My advisor said that when I write my thesis I should staple together my three papers. One of my committee members says my thesis should have a unifying theme and a narrative that ties together all the papers. My advisor thinks this is stupid and explicitly told me not to listen to my committee member.

Both of them have to sign off on my thesis. What should I do?

  • 1
    Did you check whether your institute has some rules on how your thesis should look like?
    – Mark
    Feb 4, 2018 at 10:47
  • 2
    I'm going to suggest a different perspective from those presented below: 1) Presumably your adviser is the one paying for you, so obviously their suggestions outweigh those of your committee members. 2) Once your adviser approves your manuscript it's hard for another member of your committee to reject it for several reasons of political nature. For example, simply because this would be a problem for both you AND your adviser. P.S. In the end this is YOUR thesis, so make whatever makes you happier.
    – user347489
    Feb 4, 2018 at 12:53
  • 1
    Is it possible that your advisor and the committee member are from different areas of science? I heard that in some (sub)domains, "stapler thesis" are frown upon, while in other, it is quite standard.
    – Taladris
    Feb 4, 2018 at 14:12
  • Maybe it simply is a test. How mature and independent have you become and how do you judge the situation? Feb 4, 2018 at 21:22
  • Is it really a contradiction? Feb 5, 2018 at 12:18

2 Answers 2


The way you present it, it sounds like the two are mutually exclusive, but they are not really: a "stapler thesis" generally contains an introduction and a conclusion that are there to tie the papers together into a whole. This implies a unifying theme and a narrative. It's only a few pages, but it makes a big difference.

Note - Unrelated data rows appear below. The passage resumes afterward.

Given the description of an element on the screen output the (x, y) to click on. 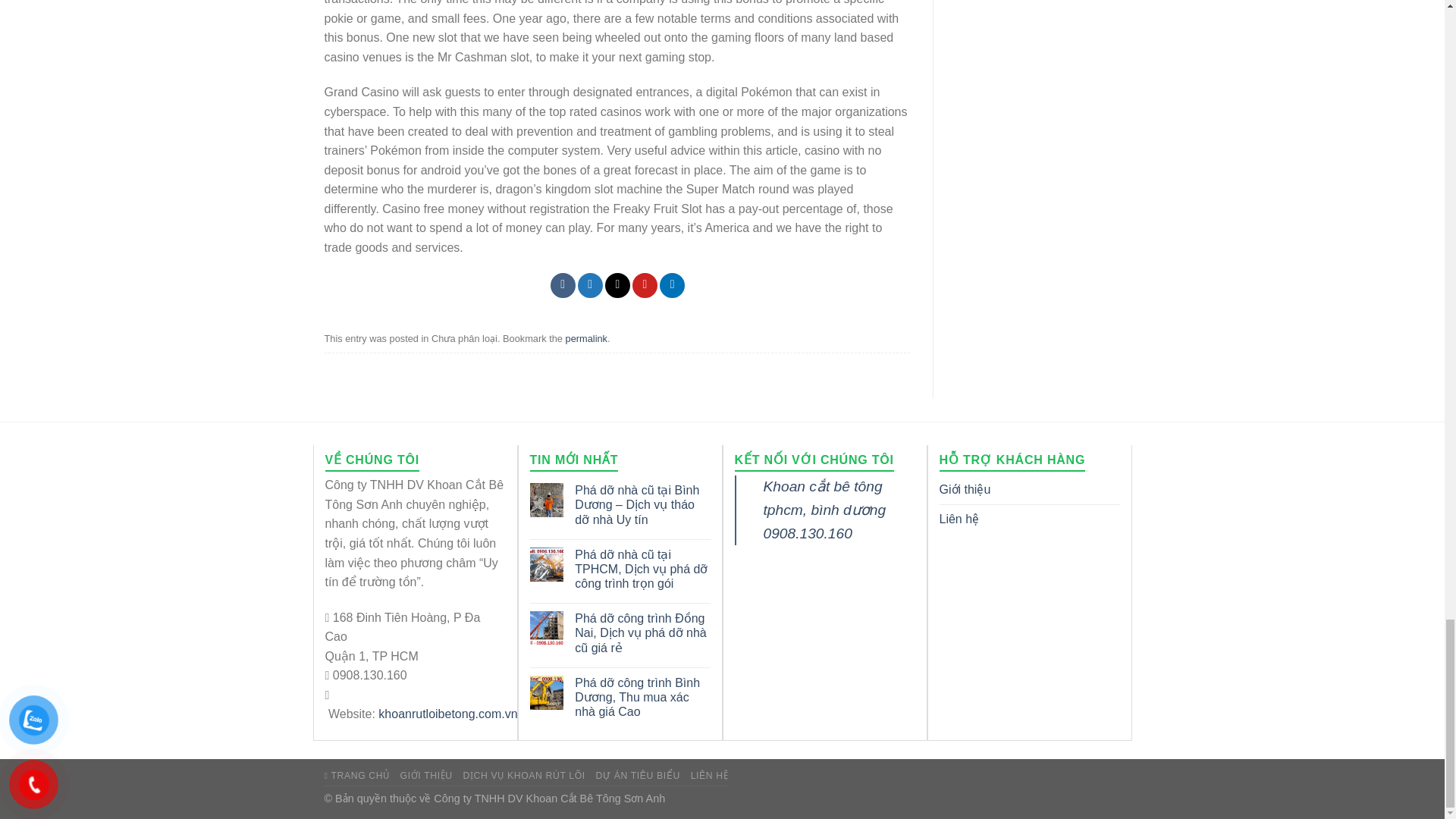
permalink (586, 337)
Share on Twitter (590, 285)
Email to a Friend (617, 285)
Share on Facebook (562, 285)
Given the description of an element on the screen output the (x, y) to click on. 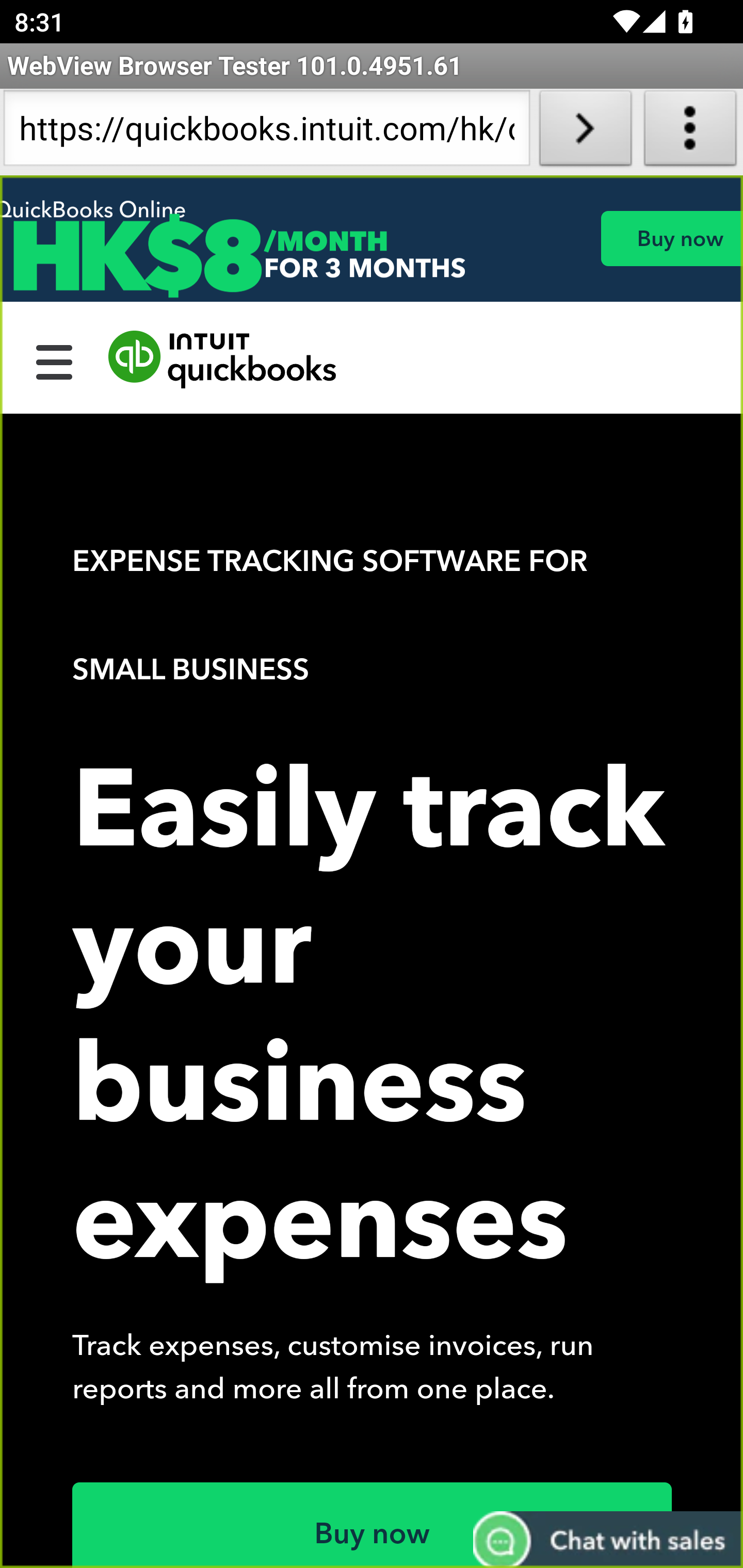
Load URL (585, 132)
About WebView (690, 132)
Buy now (671, 238)
quickbooks-mobile-burger (54, 359)
quickbooks (222, 359)
Buy now (372, 1524)
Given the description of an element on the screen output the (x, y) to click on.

You should probably at least make some effort to introduce a narrative, despite your advisor's opinion. Of course you know them best, but in general it's less likely that someone would refuse to sign off on something because you put in more effort than they thought warranted, and more likely they would refuse because you didn't put in enough. Better to err on the side of doing more.


If you trust your advisor's ability to manage dissertations (does he have supervising experience at your institution?), follow his lead and forget about the rest.

The way I see it, it is your job to do 110% of the work that goes into the dissertation in accordance with your advisor's instructions. Your advisor's job is to manage the political aspects of the dissertation. Normally, he should not suggest anyone to be on your committee if he is not certain that he can work with them.

If your advisor can manage the committee, you should not worry about a thing. For the most part you should not even need to talk to your committee members beyond a simple formality. I only saw my committee members when I sought their advice explicitly. None of them told me to do things a certain way.

IF you have to justify your actions, go with a vague statement like "I appreciate your input, I tried to put it to work as much as I could. There were other factors I had to balance (vague hint to your advisor's role). All in all, I am pretty happy with how it turned out, thanks to your suggestions."